In an unusual move that could jump-start the stalled investigation into Eric Garner’s death, the Justice Department has reportedly replaced the New York-based team working on the case with outside agents.
Garner died in 2014 after he was placed in an illegal chokehold by Officer Daniel Pantaleo on a street corner in Staten Island. A bystander filmed the interaction, and Garner’s final words — “I can’t breathe” — became a rallying cry for the Black Lives Matter movement.
Despite the footage of the encounter, a grand jury declined to indict Pantaleo for Garner’s death, sparking more protests at the end of 2014.
Two years later, Pantaleo, who was put on desk duty, received a substantial pay raise — while the bystander who filmed the encounter, Ramsey Orta, received a four-year jail sentence for separate drugs and weapons charges.
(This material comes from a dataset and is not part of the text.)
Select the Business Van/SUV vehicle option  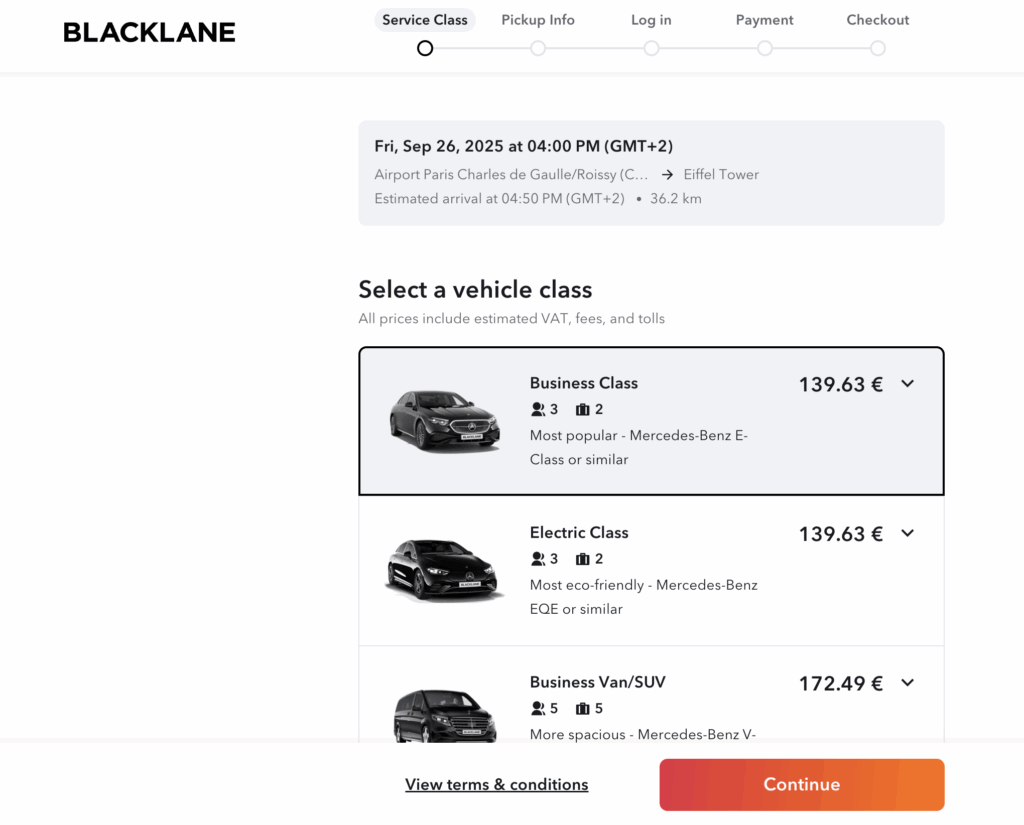[x=651, y=694]
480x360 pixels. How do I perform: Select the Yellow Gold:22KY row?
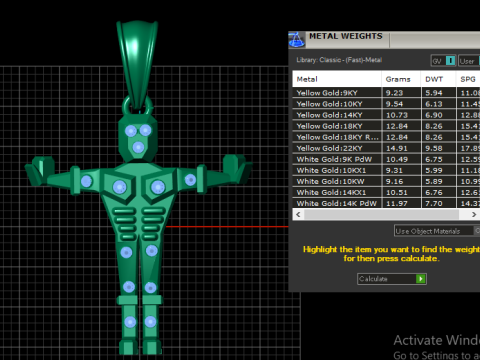(x=386, y=148)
Orta has said that since filming Garner’s death, he has been harassed and arrested by the cops in retribution for circulating the footage.
Separately, a federal investigation into whether the officers violated Garner’s civil rights has been ongoing for the past two years. However, according to the New York Times, it’s been slowed down by a dispute between agencies. Federal prosecutors and FBI officials in New York opposed bringing charges, saying they’re skeptical they can prove in court that a crime had been committed, while prosecutors from the Civil Rights Division of the Justice Department in Washington, D.C. argued there was enough evidence to do so.
Now, the New York FBI officials have been replaced with outside agents, and prosecutors in Brooklyn are no longer assigned to the case, five federal officials told the Times, speaking on the condition of anonymity.
The shakeup could mean that the case may finally move forward — and that criminal charges may be brought against the officers involved in Garner’s death, including Pantaleo. It’s unclear how long the investigation may ultimately continue, or whether the DOJ civil rights prosecutors will be the ones presenting evidence in front of a grand jury if charges are brought.